Returns for each sector were negative in Q1/2026. Source: Grayscale

The market capitalization of AI tokens now stands at $17.4 billion, up 30% over the last 30 days. Bittensor (TAO) and NEAR Protocol (NEAR) lead the growth, with 75% and 30% price increases, respectively, over the same period 

Market capitalization of top AI and big data tokens. Source: CoinMarketCap

Similarly, stablecoins continue to grow, with the total market capitalization hitting a record $320 billion on March 23. Tether’s USDt (USDT) maintains dominance around $184 billion, representing 57% of the total stablecoin supply.

Monthly transaction volumes hit a record $1.8 trillion in February, rivaling traditional payment rails. USDC led supply growth with an 80% month-to-month increase to a $1.26 trillion all-time high last month. 

Stablecoin market capitalization. Source: MacroMicro.me

Stablecoins are cryptocurrencies designed to maintain a stable value, typically pegged to fiat currencies like the US dollar, and can be hosted on multiple blockchains.
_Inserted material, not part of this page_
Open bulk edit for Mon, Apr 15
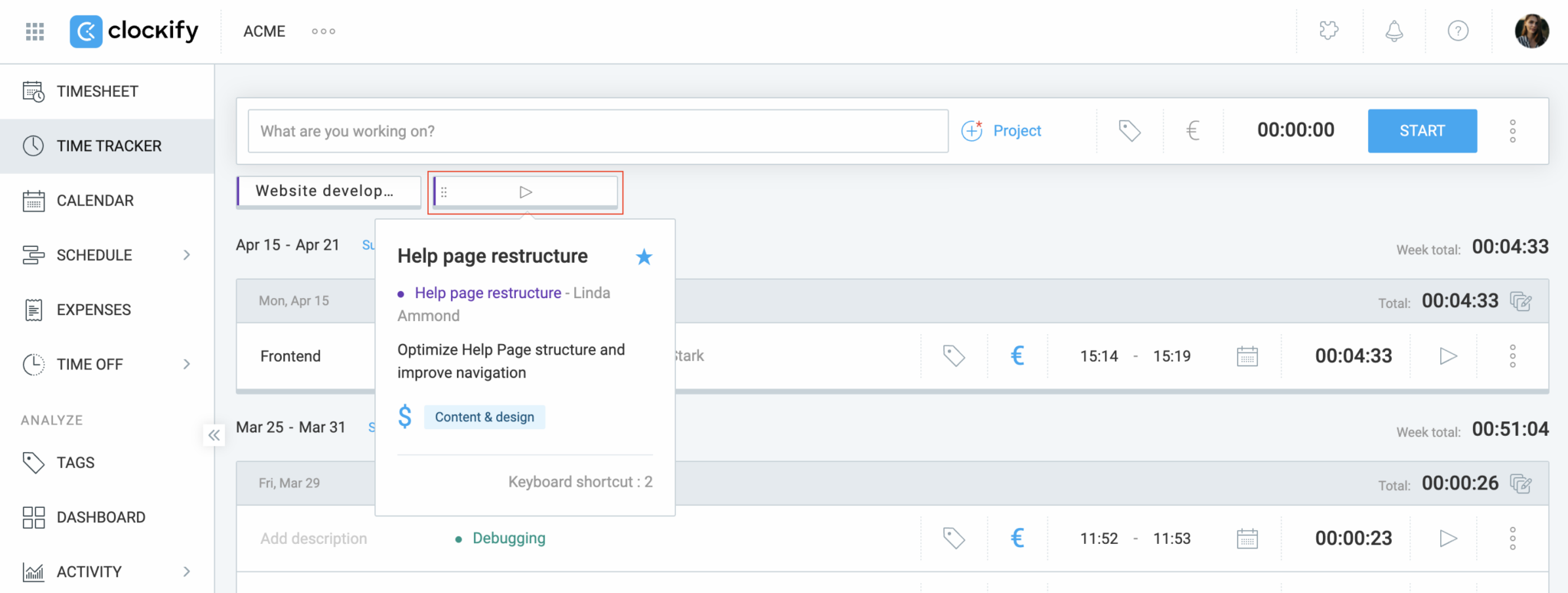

In a bear market, stablecoins serve as buying power and settlement rails, dominating trading pairs, supporting tokenized real-world assets, and enabling yield-bearing products. 

Ethereum and other chains see high transfer volumes, while institutional products from banks and fintechs integrate them for yield and treasury management. This infrastructural role persists even as speculative assets bleed.

“Structural tailwinds” drive growth convergence 

The two sectors thrive because they deliver measurable value even after speculation fades.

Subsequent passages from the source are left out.